Amsterdam plans caravan exile for nasty neighbours

Problem families who engage in long-running and structural intimidation of their neighbours face being moved to caravans in isolated parts of the city under a new plan drawn up by Amsterdam mayor Eberhard van der Laan.


A special team of city hall officials is being set up to identify the worst offenders and if their behaviour does not improve, they face eviction and rehousing in containers with ‘minimal services’, the Parool states.
They would remain in the dwellings under the supervision of police and social workers for six months.
The council is investing €1m in the project to tackle neighbourhood intimidation, the paper says. The project also involves setting up a special system for victims to report their problems.
Troublemakers
The Parool points out that such moves are not new. In the 19th century, troublemakers were moved to special villages in Drenthe and Overijssel. These projects were rarely successful.
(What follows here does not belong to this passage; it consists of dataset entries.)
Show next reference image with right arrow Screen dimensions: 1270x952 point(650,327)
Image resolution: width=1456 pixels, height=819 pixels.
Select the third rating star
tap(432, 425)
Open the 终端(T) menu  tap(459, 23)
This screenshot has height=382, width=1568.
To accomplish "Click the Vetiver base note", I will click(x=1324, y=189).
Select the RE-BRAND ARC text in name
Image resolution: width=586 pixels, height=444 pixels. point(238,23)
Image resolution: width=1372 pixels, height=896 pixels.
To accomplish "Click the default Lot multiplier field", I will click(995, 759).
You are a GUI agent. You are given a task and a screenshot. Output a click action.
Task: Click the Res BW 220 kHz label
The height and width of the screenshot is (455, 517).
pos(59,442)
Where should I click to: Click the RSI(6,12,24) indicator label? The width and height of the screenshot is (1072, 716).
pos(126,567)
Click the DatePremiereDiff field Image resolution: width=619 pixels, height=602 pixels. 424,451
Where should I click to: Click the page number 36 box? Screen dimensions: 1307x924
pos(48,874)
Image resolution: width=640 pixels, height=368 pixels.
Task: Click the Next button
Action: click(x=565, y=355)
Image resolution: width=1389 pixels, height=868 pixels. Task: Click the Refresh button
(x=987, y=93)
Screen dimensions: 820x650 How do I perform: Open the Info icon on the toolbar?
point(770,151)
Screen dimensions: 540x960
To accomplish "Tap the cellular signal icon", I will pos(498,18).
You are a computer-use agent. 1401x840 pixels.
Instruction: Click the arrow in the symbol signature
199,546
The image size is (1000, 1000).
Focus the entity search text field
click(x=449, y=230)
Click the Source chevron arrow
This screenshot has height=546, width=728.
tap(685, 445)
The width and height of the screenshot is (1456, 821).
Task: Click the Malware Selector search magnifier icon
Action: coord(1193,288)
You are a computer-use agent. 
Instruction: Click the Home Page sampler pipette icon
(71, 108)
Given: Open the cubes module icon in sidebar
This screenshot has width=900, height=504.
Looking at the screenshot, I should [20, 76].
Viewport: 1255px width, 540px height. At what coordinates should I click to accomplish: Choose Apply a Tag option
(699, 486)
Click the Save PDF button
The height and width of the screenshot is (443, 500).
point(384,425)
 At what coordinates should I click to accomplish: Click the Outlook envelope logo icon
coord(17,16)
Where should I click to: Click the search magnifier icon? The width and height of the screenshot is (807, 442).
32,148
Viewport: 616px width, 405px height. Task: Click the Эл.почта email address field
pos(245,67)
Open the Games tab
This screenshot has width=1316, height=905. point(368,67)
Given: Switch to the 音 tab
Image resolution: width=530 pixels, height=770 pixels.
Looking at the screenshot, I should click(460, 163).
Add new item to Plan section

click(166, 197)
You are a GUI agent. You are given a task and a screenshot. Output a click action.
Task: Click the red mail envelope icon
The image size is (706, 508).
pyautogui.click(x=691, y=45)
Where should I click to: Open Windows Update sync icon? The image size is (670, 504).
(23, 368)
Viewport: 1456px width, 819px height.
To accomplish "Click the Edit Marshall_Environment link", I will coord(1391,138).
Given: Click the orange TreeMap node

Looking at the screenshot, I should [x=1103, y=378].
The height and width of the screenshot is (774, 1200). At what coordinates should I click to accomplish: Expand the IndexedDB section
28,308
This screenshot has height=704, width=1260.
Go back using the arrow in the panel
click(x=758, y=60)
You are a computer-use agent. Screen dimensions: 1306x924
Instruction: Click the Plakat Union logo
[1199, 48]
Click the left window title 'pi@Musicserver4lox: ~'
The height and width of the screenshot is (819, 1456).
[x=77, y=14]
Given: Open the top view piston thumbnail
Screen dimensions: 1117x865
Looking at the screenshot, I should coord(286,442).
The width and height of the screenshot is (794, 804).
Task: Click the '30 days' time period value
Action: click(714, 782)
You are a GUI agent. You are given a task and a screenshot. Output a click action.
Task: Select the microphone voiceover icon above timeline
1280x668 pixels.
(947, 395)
‘We have learned from the past,’ Van der Laan’s spokesman Bartho Boer told the paper. ‘A neighbourhood can deal with one problem family but if there are more the situation escalates.’
Last year, Geert Wilders, leader of the anti-immigration PVV, called for the setting up of special ‘scum villages’ to house persistent troublemakers.
Bartho denied the new project would create ‘scum villages’. ‘But the aim is not to reward people who behave badly with a new five-room home with a south-facing garden. This is supposed to be a deterrent,’ he said.
There have already been several small-scale experiments in the Netherlands, including in Amsterdam, where several shipping container homes were set aside for persistent offenders.